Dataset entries
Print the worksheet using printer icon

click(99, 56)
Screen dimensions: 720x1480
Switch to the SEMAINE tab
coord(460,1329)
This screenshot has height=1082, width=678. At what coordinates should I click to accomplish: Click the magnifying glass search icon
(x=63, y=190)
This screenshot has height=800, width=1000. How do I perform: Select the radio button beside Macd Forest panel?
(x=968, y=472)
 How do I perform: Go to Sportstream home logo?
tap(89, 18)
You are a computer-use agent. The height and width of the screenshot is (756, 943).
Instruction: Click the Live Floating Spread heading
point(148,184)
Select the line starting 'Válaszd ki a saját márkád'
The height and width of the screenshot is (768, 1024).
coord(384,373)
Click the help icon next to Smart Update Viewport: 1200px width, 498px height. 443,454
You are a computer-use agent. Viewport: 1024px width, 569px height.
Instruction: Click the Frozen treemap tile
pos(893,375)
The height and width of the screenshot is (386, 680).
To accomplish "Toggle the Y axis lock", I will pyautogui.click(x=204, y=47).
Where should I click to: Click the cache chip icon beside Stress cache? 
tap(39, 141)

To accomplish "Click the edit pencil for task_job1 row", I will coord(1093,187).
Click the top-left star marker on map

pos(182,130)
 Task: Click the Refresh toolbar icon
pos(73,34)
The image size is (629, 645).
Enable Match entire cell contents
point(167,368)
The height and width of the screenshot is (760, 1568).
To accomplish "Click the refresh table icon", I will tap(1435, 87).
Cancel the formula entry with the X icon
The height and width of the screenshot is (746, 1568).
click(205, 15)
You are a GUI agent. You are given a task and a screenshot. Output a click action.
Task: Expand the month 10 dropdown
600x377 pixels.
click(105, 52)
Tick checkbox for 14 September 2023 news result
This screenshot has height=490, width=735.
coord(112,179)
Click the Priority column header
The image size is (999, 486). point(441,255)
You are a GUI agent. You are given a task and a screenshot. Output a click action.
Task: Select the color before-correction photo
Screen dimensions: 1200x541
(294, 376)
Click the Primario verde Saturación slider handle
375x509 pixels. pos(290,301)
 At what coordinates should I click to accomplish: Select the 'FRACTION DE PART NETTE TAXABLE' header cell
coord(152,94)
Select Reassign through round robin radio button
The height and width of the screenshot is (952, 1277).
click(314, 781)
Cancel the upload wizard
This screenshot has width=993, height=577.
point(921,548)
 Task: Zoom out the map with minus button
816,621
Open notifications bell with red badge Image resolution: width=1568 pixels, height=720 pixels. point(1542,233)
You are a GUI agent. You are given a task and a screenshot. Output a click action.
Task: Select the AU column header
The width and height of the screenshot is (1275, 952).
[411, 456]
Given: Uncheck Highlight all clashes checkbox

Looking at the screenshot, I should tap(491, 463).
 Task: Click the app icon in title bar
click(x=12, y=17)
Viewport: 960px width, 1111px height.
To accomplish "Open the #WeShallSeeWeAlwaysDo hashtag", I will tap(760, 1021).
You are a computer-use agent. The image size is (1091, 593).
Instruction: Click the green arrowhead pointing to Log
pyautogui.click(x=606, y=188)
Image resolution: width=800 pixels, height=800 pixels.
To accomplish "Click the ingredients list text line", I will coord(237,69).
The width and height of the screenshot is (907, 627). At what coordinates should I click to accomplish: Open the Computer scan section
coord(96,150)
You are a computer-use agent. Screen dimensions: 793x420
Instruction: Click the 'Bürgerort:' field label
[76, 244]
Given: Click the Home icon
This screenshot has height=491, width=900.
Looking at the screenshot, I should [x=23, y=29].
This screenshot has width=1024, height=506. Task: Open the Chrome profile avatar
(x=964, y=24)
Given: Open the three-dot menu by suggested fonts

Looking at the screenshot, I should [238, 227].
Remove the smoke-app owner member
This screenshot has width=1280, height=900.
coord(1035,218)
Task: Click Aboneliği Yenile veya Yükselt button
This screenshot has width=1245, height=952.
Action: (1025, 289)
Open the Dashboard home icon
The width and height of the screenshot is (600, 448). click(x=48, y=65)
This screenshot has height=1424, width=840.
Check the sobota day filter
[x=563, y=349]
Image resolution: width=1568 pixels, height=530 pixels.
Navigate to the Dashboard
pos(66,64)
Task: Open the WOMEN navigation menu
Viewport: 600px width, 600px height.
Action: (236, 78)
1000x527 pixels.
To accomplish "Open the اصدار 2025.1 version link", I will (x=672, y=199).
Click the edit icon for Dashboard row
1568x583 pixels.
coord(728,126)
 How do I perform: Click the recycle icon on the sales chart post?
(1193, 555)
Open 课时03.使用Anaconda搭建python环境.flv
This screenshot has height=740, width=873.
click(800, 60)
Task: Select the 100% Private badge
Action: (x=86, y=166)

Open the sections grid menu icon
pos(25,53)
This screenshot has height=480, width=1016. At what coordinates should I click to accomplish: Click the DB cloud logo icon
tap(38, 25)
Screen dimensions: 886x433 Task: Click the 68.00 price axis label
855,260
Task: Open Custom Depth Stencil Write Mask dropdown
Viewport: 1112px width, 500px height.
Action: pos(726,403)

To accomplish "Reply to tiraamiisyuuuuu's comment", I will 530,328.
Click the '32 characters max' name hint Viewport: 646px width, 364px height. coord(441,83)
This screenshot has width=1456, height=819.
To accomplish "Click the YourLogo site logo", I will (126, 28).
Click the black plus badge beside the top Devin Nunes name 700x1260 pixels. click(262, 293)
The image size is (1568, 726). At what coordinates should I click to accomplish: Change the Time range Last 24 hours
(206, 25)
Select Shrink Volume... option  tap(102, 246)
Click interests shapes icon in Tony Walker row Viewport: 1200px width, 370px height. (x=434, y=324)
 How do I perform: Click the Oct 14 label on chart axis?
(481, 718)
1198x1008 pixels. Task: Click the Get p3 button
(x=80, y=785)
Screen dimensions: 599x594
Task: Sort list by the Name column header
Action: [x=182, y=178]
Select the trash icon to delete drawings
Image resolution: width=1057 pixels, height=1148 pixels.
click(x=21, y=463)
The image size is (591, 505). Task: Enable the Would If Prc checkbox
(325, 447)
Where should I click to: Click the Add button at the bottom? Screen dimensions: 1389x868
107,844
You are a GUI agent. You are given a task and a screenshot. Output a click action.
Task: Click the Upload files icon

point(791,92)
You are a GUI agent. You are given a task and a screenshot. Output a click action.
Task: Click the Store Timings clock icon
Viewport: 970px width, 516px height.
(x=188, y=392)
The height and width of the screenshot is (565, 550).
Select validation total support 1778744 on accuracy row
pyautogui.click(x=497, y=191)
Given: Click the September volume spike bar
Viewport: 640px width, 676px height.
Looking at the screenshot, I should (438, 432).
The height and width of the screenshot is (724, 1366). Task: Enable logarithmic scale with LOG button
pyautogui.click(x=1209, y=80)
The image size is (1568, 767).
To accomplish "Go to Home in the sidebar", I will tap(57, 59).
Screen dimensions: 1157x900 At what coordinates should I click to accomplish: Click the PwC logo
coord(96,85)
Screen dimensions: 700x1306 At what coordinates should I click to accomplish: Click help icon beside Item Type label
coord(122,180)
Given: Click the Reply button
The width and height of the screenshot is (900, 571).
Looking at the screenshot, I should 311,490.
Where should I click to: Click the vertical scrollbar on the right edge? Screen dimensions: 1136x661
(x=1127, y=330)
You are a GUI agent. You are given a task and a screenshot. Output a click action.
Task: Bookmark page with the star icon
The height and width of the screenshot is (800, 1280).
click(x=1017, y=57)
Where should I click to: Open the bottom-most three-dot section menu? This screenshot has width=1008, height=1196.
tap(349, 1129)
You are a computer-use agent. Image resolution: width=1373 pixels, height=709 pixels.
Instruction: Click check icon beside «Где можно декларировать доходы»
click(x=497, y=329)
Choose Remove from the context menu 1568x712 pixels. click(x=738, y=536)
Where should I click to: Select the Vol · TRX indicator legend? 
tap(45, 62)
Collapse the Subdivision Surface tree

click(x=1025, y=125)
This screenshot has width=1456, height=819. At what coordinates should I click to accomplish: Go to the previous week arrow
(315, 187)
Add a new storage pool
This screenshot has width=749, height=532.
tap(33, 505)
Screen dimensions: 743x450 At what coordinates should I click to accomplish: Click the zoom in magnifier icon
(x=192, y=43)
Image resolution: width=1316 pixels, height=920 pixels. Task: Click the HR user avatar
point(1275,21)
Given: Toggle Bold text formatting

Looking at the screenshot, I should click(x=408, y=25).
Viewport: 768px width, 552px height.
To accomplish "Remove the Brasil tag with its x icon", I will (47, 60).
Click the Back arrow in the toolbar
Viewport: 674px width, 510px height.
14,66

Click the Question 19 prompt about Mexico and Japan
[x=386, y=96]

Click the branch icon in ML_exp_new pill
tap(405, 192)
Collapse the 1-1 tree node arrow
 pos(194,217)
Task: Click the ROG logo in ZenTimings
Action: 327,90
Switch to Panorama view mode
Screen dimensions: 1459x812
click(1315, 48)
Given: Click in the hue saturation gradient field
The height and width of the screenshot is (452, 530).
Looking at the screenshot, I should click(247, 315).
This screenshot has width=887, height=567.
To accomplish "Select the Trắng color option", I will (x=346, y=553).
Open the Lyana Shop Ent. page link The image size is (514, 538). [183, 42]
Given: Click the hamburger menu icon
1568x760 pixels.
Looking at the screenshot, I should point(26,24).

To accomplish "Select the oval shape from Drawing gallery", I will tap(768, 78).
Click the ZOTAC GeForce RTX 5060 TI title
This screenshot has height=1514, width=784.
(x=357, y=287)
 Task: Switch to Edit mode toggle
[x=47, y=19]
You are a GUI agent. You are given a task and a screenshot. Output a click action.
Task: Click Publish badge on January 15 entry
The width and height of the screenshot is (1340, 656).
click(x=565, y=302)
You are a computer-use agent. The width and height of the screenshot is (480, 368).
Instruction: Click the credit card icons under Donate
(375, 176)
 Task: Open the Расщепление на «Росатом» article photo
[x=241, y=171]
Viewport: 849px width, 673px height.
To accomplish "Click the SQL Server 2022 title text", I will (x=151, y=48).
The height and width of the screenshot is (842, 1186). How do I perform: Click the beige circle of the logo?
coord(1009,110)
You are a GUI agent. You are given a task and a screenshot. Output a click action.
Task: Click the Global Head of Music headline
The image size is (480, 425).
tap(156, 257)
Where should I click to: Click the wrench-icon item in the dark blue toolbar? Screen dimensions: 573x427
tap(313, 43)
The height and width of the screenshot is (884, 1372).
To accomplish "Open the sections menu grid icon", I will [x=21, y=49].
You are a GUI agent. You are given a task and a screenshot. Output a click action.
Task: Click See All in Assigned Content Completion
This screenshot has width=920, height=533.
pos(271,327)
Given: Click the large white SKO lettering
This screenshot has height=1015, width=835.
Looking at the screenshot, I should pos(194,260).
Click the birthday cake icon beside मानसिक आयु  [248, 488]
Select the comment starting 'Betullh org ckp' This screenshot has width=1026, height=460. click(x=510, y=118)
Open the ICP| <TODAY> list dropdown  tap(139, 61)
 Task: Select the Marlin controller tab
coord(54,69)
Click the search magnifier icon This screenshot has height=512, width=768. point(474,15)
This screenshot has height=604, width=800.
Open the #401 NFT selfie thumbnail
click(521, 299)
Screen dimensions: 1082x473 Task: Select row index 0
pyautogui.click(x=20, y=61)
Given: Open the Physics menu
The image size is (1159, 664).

**What the task asks:** Show every line of the data that includes the string "option".

**Written response:**
Select Shrink Volume... option  tap(102, 246)
To accomplish "Select the Trắng color option", I will (x=346, y=553).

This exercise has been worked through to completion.